Required work: If a line in the entries contains the string "computer", include that line in your answer.

• • •

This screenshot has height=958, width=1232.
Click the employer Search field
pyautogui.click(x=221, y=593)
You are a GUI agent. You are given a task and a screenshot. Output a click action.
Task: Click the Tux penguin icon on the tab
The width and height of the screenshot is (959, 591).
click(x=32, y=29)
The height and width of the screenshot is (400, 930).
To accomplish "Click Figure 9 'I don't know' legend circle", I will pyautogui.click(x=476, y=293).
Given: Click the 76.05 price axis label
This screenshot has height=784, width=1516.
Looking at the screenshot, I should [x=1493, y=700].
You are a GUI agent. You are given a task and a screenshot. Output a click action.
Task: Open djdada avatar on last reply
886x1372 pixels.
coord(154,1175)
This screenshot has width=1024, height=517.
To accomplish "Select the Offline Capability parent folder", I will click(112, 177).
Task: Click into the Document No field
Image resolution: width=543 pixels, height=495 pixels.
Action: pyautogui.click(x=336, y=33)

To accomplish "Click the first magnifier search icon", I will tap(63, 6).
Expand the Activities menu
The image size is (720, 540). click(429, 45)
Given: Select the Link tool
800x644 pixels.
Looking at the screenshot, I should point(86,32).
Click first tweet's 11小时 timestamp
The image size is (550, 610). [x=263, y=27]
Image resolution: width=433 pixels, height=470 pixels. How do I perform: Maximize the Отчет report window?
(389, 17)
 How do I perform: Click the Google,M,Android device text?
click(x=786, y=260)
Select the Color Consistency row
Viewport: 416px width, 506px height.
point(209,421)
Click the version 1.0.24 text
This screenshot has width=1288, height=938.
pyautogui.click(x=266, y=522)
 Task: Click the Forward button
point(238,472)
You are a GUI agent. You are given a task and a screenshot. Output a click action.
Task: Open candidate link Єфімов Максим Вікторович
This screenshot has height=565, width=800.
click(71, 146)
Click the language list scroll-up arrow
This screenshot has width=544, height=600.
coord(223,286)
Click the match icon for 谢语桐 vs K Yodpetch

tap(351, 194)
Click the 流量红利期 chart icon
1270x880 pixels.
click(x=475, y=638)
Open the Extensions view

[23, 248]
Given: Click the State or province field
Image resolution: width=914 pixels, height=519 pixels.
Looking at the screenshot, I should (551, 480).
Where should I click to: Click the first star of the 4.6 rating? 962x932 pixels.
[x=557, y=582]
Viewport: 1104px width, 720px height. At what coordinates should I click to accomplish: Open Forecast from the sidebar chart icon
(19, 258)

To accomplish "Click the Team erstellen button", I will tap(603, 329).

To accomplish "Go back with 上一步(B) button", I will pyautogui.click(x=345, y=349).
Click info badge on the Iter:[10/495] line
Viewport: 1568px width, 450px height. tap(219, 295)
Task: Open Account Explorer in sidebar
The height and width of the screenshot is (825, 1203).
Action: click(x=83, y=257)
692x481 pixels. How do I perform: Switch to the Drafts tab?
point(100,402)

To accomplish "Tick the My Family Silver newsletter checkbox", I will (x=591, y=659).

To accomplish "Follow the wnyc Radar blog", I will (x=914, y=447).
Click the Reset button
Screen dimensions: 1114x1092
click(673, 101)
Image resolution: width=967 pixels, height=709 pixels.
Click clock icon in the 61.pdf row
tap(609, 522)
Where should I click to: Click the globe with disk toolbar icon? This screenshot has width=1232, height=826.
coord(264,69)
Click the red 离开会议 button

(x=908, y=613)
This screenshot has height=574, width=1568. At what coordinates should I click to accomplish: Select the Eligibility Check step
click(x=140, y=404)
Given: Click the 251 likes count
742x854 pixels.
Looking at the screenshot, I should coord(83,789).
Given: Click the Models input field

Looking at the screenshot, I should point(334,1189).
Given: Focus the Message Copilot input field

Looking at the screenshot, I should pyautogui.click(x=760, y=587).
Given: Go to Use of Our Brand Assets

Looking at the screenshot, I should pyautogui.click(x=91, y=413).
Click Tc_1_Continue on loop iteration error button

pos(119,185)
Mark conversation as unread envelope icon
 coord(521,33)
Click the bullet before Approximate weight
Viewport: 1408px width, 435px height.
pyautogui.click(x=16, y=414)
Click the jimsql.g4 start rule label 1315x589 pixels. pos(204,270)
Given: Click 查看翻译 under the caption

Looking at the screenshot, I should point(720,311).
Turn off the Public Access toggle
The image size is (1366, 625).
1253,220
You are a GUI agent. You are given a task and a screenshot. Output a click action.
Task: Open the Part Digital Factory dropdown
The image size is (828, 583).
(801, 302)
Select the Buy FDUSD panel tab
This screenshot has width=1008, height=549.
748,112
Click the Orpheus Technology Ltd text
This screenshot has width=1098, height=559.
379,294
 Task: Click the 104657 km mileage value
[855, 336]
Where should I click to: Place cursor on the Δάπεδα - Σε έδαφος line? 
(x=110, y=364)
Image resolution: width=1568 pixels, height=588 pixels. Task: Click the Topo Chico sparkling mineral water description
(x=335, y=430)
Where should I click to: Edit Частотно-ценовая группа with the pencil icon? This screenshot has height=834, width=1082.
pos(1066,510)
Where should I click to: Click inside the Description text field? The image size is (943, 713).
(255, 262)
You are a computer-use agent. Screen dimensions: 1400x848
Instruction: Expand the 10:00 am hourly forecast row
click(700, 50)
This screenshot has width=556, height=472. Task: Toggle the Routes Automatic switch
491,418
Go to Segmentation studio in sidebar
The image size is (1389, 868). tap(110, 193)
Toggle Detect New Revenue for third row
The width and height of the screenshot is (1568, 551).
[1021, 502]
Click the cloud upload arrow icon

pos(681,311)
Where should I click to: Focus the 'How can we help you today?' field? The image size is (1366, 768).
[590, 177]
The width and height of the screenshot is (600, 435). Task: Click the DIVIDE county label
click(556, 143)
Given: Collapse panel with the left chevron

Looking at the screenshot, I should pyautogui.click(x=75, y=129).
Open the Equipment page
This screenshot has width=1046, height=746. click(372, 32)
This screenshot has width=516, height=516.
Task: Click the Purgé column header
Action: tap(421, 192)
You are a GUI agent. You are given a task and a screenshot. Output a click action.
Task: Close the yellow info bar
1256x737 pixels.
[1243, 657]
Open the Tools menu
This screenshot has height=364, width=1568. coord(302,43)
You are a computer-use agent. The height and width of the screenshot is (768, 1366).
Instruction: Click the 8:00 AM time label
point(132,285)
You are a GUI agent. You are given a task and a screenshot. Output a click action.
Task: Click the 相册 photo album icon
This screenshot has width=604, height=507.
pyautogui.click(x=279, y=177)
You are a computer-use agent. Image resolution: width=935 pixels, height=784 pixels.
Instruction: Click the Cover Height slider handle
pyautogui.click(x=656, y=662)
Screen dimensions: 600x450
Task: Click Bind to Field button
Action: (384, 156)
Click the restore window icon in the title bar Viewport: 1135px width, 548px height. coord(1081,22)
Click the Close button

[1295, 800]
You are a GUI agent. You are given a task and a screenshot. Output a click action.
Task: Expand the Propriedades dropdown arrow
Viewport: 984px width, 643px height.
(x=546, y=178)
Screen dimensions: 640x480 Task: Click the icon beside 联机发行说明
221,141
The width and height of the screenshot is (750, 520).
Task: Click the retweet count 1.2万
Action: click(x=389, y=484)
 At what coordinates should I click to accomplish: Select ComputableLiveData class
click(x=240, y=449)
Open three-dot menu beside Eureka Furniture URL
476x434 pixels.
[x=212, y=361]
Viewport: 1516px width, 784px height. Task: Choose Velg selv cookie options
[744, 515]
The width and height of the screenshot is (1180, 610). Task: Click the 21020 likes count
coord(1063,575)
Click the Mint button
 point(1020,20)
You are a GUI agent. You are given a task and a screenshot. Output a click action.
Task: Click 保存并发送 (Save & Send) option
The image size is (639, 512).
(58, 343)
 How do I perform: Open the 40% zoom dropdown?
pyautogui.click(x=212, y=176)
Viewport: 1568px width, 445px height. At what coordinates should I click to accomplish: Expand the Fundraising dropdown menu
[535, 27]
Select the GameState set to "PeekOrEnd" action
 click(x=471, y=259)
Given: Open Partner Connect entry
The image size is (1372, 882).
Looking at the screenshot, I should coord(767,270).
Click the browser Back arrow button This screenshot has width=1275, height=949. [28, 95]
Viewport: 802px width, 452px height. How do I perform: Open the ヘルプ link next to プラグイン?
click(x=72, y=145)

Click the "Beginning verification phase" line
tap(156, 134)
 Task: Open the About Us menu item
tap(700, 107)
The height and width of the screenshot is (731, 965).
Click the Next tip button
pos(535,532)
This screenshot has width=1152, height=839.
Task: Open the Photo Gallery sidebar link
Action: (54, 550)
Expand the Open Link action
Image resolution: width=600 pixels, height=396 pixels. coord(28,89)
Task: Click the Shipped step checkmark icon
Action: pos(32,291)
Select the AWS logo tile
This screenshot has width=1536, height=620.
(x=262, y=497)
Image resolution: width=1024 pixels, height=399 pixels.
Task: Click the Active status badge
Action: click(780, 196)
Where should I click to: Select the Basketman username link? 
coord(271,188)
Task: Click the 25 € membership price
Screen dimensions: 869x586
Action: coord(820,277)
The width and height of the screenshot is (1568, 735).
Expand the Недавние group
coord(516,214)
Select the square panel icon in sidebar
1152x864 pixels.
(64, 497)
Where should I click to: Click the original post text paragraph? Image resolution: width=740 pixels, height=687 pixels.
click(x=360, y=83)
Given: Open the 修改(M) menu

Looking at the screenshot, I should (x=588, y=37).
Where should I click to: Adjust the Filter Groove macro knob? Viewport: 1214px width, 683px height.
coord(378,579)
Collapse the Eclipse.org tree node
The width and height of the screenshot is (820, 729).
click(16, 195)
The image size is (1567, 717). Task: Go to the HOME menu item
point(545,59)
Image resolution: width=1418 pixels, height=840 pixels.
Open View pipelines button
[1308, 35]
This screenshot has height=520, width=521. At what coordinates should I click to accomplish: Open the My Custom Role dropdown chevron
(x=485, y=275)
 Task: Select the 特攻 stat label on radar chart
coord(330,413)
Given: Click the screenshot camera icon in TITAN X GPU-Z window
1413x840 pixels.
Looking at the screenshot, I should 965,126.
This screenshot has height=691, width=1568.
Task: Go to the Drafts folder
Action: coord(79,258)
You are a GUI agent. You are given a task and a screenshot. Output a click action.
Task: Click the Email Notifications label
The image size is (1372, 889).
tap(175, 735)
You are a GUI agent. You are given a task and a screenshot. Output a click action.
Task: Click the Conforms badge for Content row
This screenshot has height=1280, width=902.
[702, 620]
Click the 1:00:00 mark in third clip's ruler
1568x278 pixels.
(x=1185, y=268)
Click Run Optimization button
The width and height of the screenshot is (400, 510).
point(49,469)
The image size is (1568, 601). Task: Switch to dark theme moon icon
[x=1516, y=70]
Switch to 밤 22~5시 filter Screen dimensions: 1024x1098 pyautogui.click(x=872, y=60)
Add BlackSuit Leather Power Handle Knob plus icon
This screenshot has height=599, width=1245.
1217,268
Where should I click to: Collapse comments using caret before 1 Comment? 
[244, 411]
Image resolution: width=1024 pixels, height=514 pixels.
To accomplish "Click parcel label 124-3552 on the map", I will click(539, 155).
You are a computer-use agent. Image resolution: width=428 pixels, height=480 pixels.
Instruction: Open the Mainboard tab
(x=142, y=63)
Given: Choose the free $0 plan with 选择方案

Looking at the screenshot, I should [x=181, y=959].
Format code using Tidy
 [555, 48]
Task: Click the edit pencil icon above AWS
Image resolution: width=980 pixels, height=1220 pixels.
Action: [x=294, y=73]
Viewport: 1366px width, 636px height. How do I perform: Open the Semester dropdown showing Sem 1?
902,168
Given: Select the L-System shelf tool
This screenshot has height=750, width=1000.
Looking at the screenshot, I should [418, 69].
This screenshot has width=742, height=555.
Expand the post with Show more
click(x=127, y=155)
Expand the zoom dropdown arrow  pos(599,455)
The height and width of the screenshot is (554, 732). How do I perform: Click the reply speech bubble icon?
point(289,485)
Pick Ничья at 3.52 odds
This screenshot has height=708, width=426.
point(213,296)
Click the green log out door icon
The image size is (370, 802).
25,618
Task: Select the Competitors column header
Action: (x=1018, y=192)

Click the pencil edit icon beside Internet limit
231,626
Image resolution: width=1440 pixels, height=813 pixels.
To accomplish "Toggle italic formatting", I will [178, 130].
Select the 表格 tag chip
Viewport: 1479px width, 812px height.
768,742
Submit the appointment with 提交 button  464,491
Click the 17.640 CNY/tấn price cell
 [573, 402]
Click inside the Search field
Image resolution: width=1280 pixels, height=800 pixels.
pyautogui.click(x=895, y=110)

• • •

Reply:
You are a computer-use agent. Screen dimensions: 1400x848
You are a computer-use agent. The height and width of the screenshot is (768, 1366).
You are a computer-use agent. Image resolution: width=935 pixels, height=784 pixels.
You are a computer-use agent. Image resolution: width=428 pixels, height=480 pixels.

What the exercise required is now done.